The underlying cause of corporate crime is, of course, direct financial benefit to the parties concerned. This may be in the form of increased income but it can also be the product of trying to save a company (and thus, save your job). Protecting your employer from the consequences of wrong-doing can mean you continue to draw a paycheck.

For those cases where the purpose of the criminal activity is a direct increase in personal income, crime at the corporate level puzzles me. Other people have labeled the urge to greatly increase one's personal wealth as greed. That labels it but it does not explain anything.

Here is where it brings my thinking process to a halt and leaves me completely at sea: why does a person who already has considerable personal wealth feel compelled to generate even more? Why does a person with a net worth of $10 million work 16 hours a day to increase it to $20 million? For a family of four, why does anybody need or want a 14-bedroom house? It means a lot more stuff to take care of. Windows have to be washed, and now you have a lot more of them. Carpets must be vacuumed and furniture dusted. A house that size cannot be managed by the homeowner so he/she must have hired help. Taxes are much higher than for a more modest and manageable dwelling and insurance premiums go up as well. So why do so many people obviously believe that more is better?

At first glance it might appear to be a desire for increased power rather than just wealth that drives those at high income levels to push for more. The boards of directors of corporations refute this, though, by claiming they cannot hire the best people for top positions without offering the prospect of huge bonuses. This constant push to increase one's personal wealth, even or especially by people who are already "loaded", is what leads to criminal activity at the corporate level. Enron is a prime example of executives using some very ingenious methods to generate, at least on paper, increased profits that would result in higher bonuses. They created a labyrinth of transactions that allowed them enter nonexistent profits on the balance sheet.

One example of this was the creation of an offshore shipping company by a group of Enron employees. These employees sold some ships to their company. They arranged it so the company borrowed the money for the purchase from Enron. No real money changed hands. The ships were sold and the selling price was duly paid. This was entered on the books as a sale with a net profit. The payment was made with the funds provided by the loan (which was never repaid). This loan was recorded as a receivable, and therefore an asset, increasing the net worth of the corporation.

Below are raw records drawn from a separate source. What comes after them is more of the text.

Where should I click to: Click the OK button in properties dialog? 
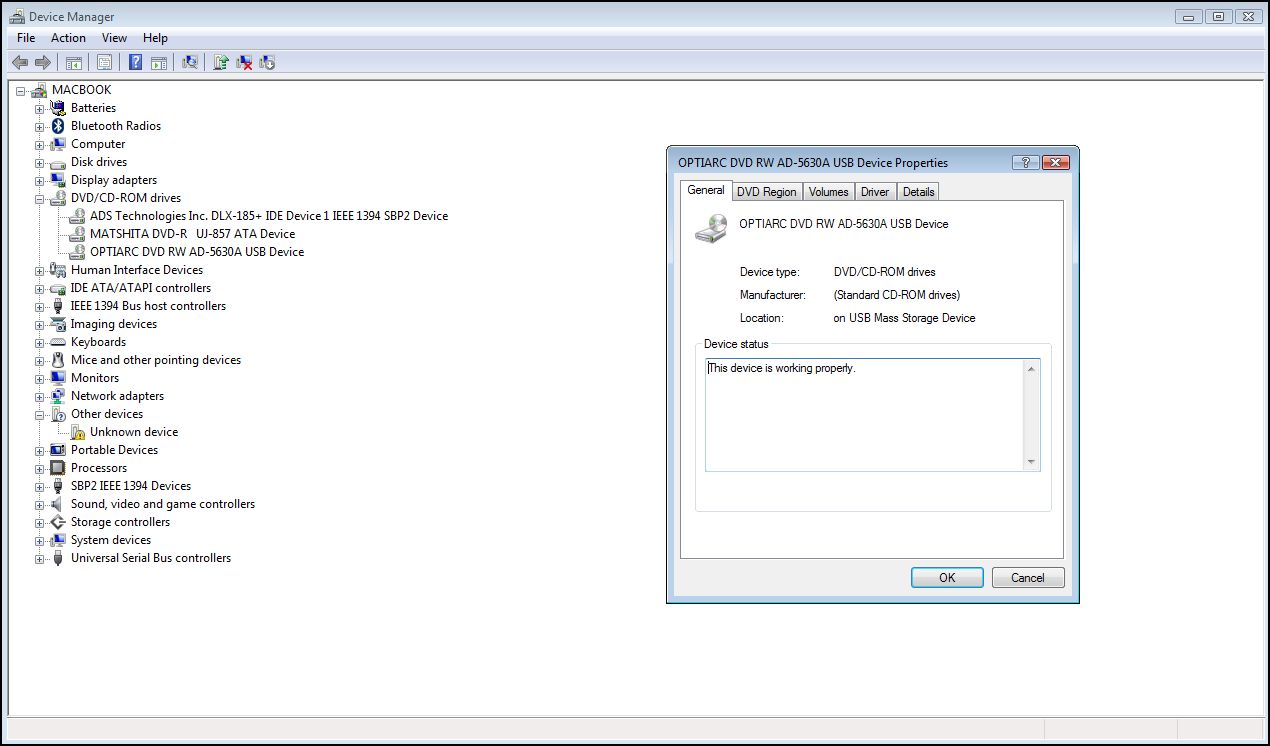click(x=946, y=577)
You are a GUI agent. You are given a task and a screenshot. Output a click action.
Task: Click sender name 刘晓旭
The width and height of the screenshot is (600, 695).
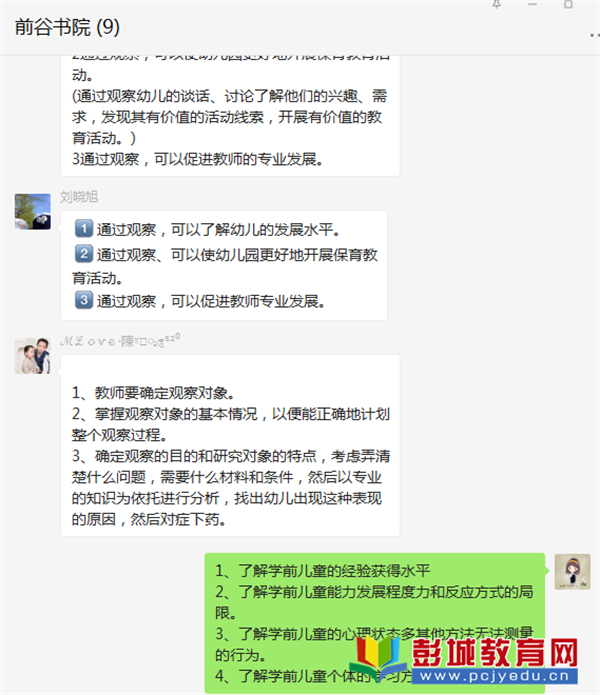(79, 196)
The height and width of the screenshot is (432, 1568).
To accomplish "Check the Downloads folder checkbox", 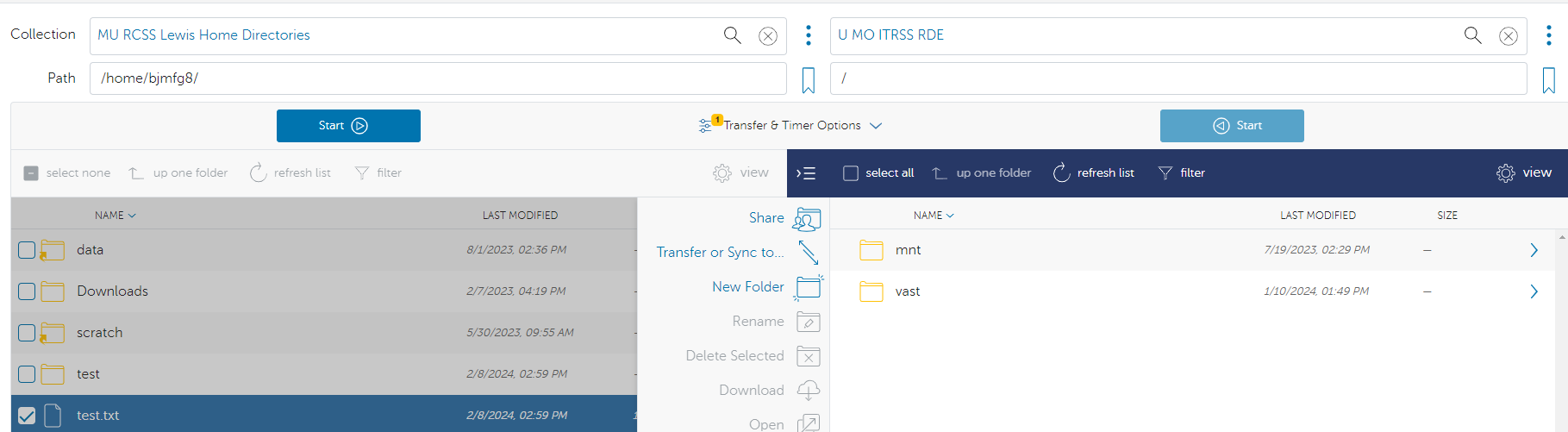I will pyautogui.click(x=27, y=291).

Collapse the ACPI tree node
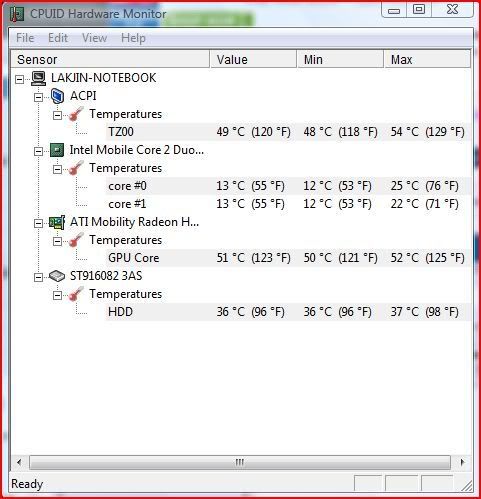click(39, 97)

The employees then sold the ships and pocketed the funds.

This tendency for corporate executives to grab for all the cash they can get, regardless of the consequences to the company, has been exacerbated by the attitude of the federal government that the best regulation of business is no regulation at all. Ronald Reagan is still a hero to people who call themselves "conservative" largely because of his attitude that "government is not the solution; it is the problem". We are now suffering the consequences of that policy.

The traditional conservative view of government is that its purpose is to protect us from external enemies. What conservatives seem to be unable to fathom is that government's function is to protect us, yes, but not just from enemies outside our borders. We also need government to protect us from each other. If a company finds it is cheaper to dump waste containing mercury into a stream than to handle it safely, should the "free market" rule and the health of plants and animals (including humans) downstream be endangered so the company can make a larger profit? Should brokers and bankers be allowed to take very high risks with the money that has been entrusted to them and have no penalty imposed if they lose that money? Any debate on the functions and restraints on government action and regulation must consider the possibility that otherwise respected executives may be inclined to discard standards of decency and honesty when they impede amassing personal wealth.